MIRI クライオクーラーは、約 9 個のパーティー用風船を満たすのに十分なヘリウムガスを使用して、機器の検出器から熱を除去します。2 つの電動コンプレッサーが、検出器が配置されている場所まで伸びるチューブを通じてヘリウムを送り込みます。チューブは、検出器に取り付けられた金属ブロックを通過し、冷却されたヘリウムがブロックから余分な熱を吸収し、検出器の動作温度を 7 ケルビン未満に保ちます。加熱された (ただしまだ冷たい) ガスはコンプレッサーに戻り、余分な熱を放出して、サイクルが再び始まります。基本的に、このシステムは家庭用冷蔵庫やエアコンで使用されているものと似ています。
ヘリウムを運ぶパイプは金メッキのステンレス鋼で作られており、直径は 1/10 インチ (2.5 mm) 未満です。このパイプは、宇宙船バス エリアにあるコンプレッサーから、観測装置のハニカム主鏡の後ろにある光学望遠鏡要素の MIRI 検出器まで、約 30 フィート (10 メートル) 伸びています。展開式タワー アセンブリ (DTA) と呼ばれるハードウェアが、この 2 つのエリアを接続しています。打ち上げ用に梱包されると、DTA はピストンのように圧縮され、格納されている観測装置をロケット上部の保護に設置するのに役立ちます。宇宙に到達すると、このタワーが伸びて、室温の宇宙船バスと低温の光学望遠鏡機器を分離し、サンシェードと望遠鏡を完全に展開できるようにします。
このアニメーションは、打ち上げ後数時間から数日でジェイムズ・ウェッブ宇宙望遠鏡を展開する理想的な実行を示しています。

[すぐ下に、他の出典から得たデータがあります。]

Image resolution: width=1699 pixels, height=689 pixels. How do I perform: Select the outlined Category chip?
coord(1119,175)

中央の展開タワー アセンブリの拡張により、MIRI の 2 つの部分間の距離が広がります。それらは、冷却されたヘリウムを備えた螺旋状のチューブによって接続されています。
しかし、伸長プロセスでは、拡張可能なタワーアセンブリを使用してヘリウムチューブを延長する必要があります。そのため、チューブはバネのようにコイル状になります。そのため、MIRIのエンジニアはチューブのこの部分に「スリンキー」というニックネームを付けました。

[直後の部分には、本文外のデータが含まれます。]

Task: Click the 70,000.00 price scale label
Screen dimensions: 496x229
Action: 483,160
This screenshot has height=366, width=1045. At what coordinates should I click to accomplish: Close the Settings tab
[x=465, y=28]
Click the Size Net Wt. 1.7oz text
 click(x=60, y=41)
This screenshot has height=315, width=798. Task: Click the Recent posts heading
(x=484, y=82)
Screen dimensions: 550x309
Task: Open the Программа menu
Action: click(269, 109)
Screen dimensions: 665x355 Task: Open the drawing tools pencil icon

「観測所の複数の領域にまたがるシステムの開発には、いくつかの課題があります」と、JPL MIRIプログラムマネージャーのアナリン・シュナイダー氏は述べています。「これらの複数の領域は、ノースロップ・グラマンや米国NASAゴダード宇宙飛行センターなど、異なる組織やセンターによって運営されており、私たちは全員と協議しなければなりません。望遠鏡には、そのような作業を必要とする他のハードウェアは搭載されていないため、これはMIRI特有の課題です。MIRIのクライオクーラーの実現には長い道のりがありましたが、私たちは宇宙でそれを目にする準備が整いました。」
ジェイムズ・ウェッブ宇宙望遠鏡は、世界トップクラスの宇宙科学観測所として2021年に打ち上げられる予定です。ウェッブは、太陽系の謎を解き明かし、他の恒星の周りの遠くの世界を観察し、宇宙と私たちの住む場所の神秘的な構造と起源を探ります。ウェッブは、NASAとそのパートナーであるESA(欧州宇宙機関)およびカナダ宇宙庁が主導する国際的な取り組みです。

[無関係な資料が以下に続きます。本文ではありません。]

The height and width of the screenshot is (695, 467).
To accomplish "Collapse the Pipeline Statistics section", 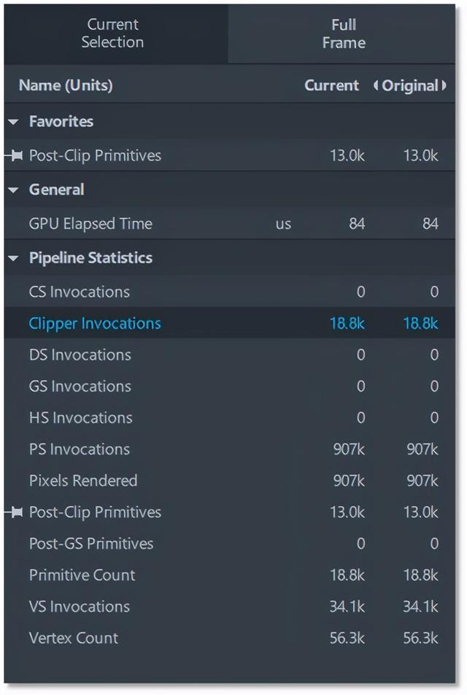I will tap(13, 258).
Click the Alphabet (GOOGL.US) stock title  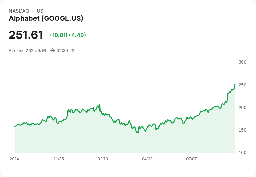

MIRIは、NASAとESA(欧州宇宙機関)の50-50のパートナーシップを通じて開発されました。JPLがMIRIの米国での取り組みを主導し、欧州の天文学研究所の多国籍コンソーシアムがESAに貢献しています。アリゾナ大学のジョージ・リーケ氏がMIRIの米国科学チームのリーダーです。ジリアン・ライト氏がMIRIの欧州科学チームのリーダーです。
英国ATCのアリスター・グラス氏はMIRI計器科学者であり、マイケル・レスラー氏はJPLの米国プロジェクト科学者です。英国ATCのラズロ・タマス氏は欧州連合を運営しています。MIRIクライオクーラーの開発は、メリーランド州グリーンベルトにあるNASAゴダード宇宙飛行センターおよびカリフォルニア州レドンドビーチのノースロップ・グラマンと共同でJPLが主導し、管理しました。